Among the Latino World War II stories that documentarian Ken Burns missed/ignored is that of El Pasoan Richard Candelaria, an Army Air Force pilot who grew up in California.
This morning the daily ran a piece on the Burns debacle fronted by a great old photo of Candelaria in full knight-of-the-air panoply, including leather helmet, flying goggles, Mae West, dangling radio cable and oxygen mask, and what look like elbow-length fire-retardant gloves. The photo is here, though he isn’t mentioned in the story. Too bad. He was one of only five Latino-American fighter aces of World War II:
“’It’s the most exclusive club, or association, in the world,’ he said of the American Fighter Aces Association, of which he is a charter member. ‘You can’t buy your way in. You can’t influence your way in. You can’t talk your way in. There’s only one way in: aerial combat.’”

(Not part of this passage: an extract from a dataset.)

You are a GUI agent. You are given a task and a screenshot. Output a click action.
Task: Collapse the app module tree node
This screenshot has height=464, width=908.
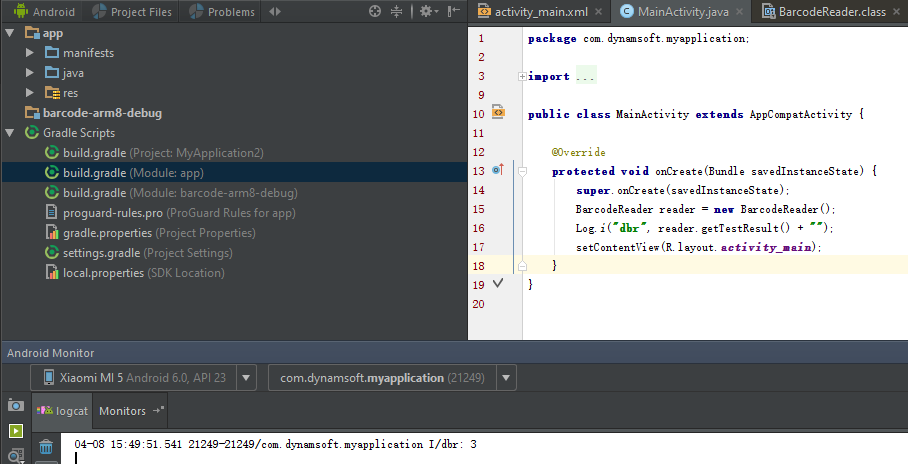(10, 33)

Candelaria flew P-38s and P-51 Mustangs, escorting bombers to their targets and back. He had six confirmed kills, and a possible seventh in one of the Nazi’s new jet fighters. Part of his story can be found here, but the most complete one is here at the University of Texas oral history project, which includes his escape from a POW camp after being shot down. Nose art on his P-51, the hottest fighter of the war, was: “My Pride and Joy.”